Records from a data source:

* * *

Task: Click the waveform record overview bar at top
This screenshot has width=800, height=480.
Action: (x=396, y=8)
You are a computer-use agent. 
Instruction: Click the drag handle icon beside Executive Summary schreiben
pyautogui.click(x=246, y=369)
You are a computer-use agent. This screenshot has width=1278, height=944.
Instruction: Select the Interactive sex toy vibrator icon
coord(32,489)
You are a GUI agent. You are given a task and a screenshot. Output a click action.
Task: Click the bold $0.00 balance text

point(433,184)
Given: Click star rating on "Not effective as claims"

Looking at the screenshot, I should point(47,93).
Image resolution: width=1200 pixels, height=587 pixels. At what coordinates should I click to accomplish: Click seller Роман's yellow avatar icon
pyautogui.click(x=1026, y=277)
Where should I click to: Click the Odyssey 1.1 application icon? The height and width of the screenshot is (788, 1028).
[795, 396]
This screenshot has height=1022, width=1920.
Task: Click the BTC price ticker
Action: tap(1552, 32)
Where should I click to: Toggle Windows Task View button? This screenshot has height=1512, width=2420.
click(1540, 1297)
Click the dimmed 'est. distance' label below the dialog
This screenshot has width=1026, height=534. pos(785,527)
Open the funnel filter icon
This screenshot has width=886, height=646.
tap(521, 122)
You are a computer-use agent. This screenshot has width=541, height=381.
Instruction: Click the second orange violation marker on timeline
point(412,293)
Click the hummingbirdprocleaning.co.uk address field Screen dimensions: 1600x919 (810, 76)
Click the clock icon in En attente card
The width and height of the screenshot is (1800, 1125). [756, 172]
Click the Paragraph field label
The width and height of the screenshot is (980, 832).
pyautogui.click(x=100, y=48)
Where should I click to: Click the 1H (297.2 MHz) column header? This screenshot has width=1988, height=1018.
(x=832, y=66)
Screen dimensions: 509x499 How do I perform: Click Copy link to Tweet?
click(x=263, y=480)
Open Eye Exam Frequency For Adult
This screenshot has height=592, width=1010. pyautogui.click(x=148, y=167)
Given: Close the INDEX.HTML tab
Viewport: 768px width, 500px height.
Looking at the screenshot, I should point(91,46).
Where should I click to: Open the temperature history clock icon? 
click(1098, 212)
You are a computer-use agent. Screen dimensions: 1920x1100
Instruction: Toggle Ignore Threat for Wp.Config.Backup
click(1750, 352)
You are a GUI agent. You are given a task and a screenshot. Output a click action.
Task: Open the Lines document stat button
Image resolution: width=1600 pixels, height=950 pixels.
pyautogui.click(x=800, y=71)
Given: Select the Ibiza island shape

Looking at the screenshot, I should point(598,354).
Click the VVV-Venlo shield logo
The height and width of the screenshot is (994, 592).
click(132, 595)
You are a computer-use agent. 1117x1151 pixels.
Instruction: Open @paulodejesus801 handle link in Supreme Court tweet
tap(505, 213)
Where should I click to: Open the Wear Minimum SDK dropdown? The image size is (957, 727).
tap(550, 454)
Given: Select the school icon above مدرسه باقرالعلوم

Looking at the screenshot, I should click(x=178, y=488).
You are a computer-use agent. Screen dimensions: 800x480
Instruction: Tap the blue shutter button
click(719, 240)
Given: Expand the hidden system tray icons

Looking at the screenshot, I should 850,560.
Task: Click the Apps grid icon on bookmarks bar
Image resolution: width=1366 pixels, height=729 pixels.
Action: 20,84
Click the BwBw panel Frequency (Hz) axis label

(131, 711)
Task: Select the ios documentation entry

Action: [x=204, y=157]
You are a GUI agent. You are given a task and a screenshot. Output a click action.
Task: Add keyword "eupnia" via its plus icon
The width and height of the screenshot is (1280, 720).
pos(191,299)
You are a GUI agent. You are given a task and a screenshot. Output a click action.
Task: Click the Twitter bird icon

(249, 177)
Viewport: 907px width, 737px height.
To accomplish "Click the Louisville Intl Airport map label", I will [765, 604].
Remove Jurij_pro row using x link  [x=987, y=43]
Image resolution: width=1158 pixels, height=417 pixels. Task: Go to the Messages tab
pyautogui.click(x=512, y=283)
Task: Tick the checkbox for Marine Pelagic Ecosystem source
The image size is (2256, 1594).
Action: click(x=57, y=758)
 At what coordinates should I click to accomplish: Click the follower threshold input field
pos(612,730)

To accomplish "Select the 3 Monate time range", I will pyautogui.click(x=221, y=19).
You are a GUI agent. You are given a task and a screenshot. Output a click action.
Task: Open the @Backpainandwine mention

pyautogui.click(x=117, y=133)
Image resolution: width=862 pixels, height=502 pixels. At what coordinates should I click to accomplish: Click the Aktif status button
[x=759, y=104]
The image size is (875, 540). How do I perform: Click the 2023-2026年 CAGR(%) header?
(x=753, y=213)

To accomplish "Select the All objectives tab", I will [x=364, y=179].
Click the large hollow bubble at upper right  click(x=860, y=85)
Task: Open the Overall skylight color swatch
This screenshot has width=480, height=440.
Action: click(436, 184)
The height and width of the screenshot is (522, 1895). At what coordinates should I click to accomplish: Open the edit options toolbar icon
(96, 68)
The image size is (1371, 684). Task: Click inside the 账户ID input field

* * *

● WORK ORDER
Print out every record, character for character.

● ANSWER TO THE EXERCISE
Task: Click the waveform record overview bar at top
This screenshot has width=800, height=480.
Action: (x=396, y=8)
You are a computer-use agent. 
Instruction: Click the drag handle icon beside Executive Summary schreiben
pyautogui.click(x=246, y=369)
You are a computer-use agent. This screenshot has width=1278, height=944.
Instruction: Select the Interactive sex toy vibrator icon
coord(32,489)
You are a GUI agent. You are given a task and a screenshot. Output a click action.
Task: Click the bold $0.00 balance text

point(433,184)
Given: Click star rating on "Not effective as claims"

Looking at the screenshot, I should point(47,93).
Image resolution: width=1200 pixels, height=587 pixels. At what coordinates should I click to accomplish: Click seller Роман's yellow avatar icon
pyautogui.click(x=1026, y=277)
Where should I click to: Click the Odyssey 1.1 application icon? The height and width of the screenshot is (788, 1028).
[795, 396]
This screenshot has height=1022, width=1920.
Task: Click the BTC price ticker
Action: tap(1552, 32)
Where should I click to: Toggle Windows Task View button? This screenshot has height=1512, width=2420.
click(1540, 1297)
Click the dimmed 'est. distance' label below the dialog
This screenshot has width=1026, height=534. pos(785,527)
Open the funnel filter icon
This screenshot has width=886, height=646.
tap(521, 122)
You are a computer-use agent. This screenshot has width=541, height=381.
Instruction: Click the second orange violation marker on timeline
point(412,293)
Click the hummingbirdprocleaning.co.uk address field Screen dimensions: 1600x919 (810, 76)
Click the clock icon in En attente card
The width and height of the screenshot is (1800, 1125). [756, 172]
Click the Paragraph field label
The width and height of the screenshot is (980, 832).
pyautogui.click(x=100, y=48)
Where should I click to: Click the 1H (297.2 MHz) column header? This screenshot has width=1988, height=1018.
(x=832, y=66)
Screen dimensions: 509x499 How do I perform: Click Copy link to Tweet?
click(x=263, y=480)
Open Eye Exam Frequency For Adult
This screenshot has height=592, width=1010. pyautogui.click(x=148, y=167)
Given: Close the INDEX.HTML tab
Viewport: 768px width, 500px height.
Looking at the screenshot, I should point(91,46).
Where should I click to: Open the temperature history clock icon? 
click(1098, 212)
You are a computer-use agent. Screen dimensions: 1920x1100
Instruction: Toggle Ignore Threat for Wp.Config.Backup
click(1750, 352)
You are a GUI agent. You are given a task and a screenshot. Output a click action.
Task: Open the Lines document stat button
Image resolution: width=1600 pixels, height=950 pixels.
pyautogui.click(x=800, y=71)
Given: Select the Ibiza island shape

Looking at the screenshot, I should point(598,354).
Click the VVV-Venlo shield logo
The height and width of the screenshot is (994, 592).
click(132, 595)
You are a computer-use agent. 1117x1151 pixels.
Instruction: Open @paulodejesus801 handle link in Supreme Court tweet
tap(505, 213)
Where should I click to: Open the Wear Minimum SDK dropdown? The image size is (957, 727).
tap(550, 454)
Given: Select the school icon above مدرسه باقرالعلوم

Looking at the screenshot, I should click(x=178, y=488).
You are a computer-use agent. Screen dimensions: 800x480
Instruction: Tap the blue shutter button
click(719, 240)
Given: Expand the hidden system tray icons

Looking at the screenshot, I should 850,560.
Task: Click the Apps grid icon on bookmarks bar
Image resolution: width=1366 pixels, height=729 pixels.
Action: 20,84
Click the BwBw panel Frequency (Hz) axis label

(131, 711)
Task: Select the ios documentation entry

Action: [x=204, y=157]
You are a GUI agent. You are given a task and a screenshot. Output a click action.
Task: Add keyword "eupnia" via its plus icon
The width and height of the screenshot is (1280, 720).
pos(191,299)
You are a GUI agent. You are given a task and a screenshot. Output a click action.
Task: Click the Twitter bird icon

(249, 177)
Viewport: 907px width, 737px height.
To accomplish "Click the Louisville Intl Airport map label", I will [765, 604].
Remove Jurij_pro row using x link  [x=987, y=43]
Image resolution: width=1158 pixels, height=417 pixels. Task: Go to the Messages tab
pyautogui.click(x=512, y=283)
Task: Tick the checkbox for Marine Pelagic Ecosystem source
The image size is (2256, 1594).
Action: click(x=57, y=758)
 At what coordinates should I click to accomplish: Click the follower threshold input field
pos(612,730)

To accomplish "Select the 3 Monate time range", I will pyautogui.click(x=221, y=19).
You are a GUI agent. You are given a task and a screenshot. Output a click action.
Task: Open the @Backpainandwine mention

pyautogui.click(x=117, y=133)
Image resolution: width=862 pixels, height=502 pixels. At what coordinates should I click to accomplish: Click the Aktif status button
[x=759, y=104]
The image size is (875, 540). How do I perform: Click the 2023-2026年 CAGR(%) header?
(x=753, y=213)

To accomplish "Select the All objectives tab", I will [x=364, y=179].
Click the large hollow bubble at upper right  click(x=860, y=85)
Task: Open the Overall skylight color swatch
This screenshot has width=480, height=440.
Action: click(436, 184)
The height and width of the screenshot is (522, 1895). At what coordinates should I click to accomplish: Open the edit options toolbar icon
(96, 68)
The image size is (1371, 684). Task: Click inside the 账户ID input field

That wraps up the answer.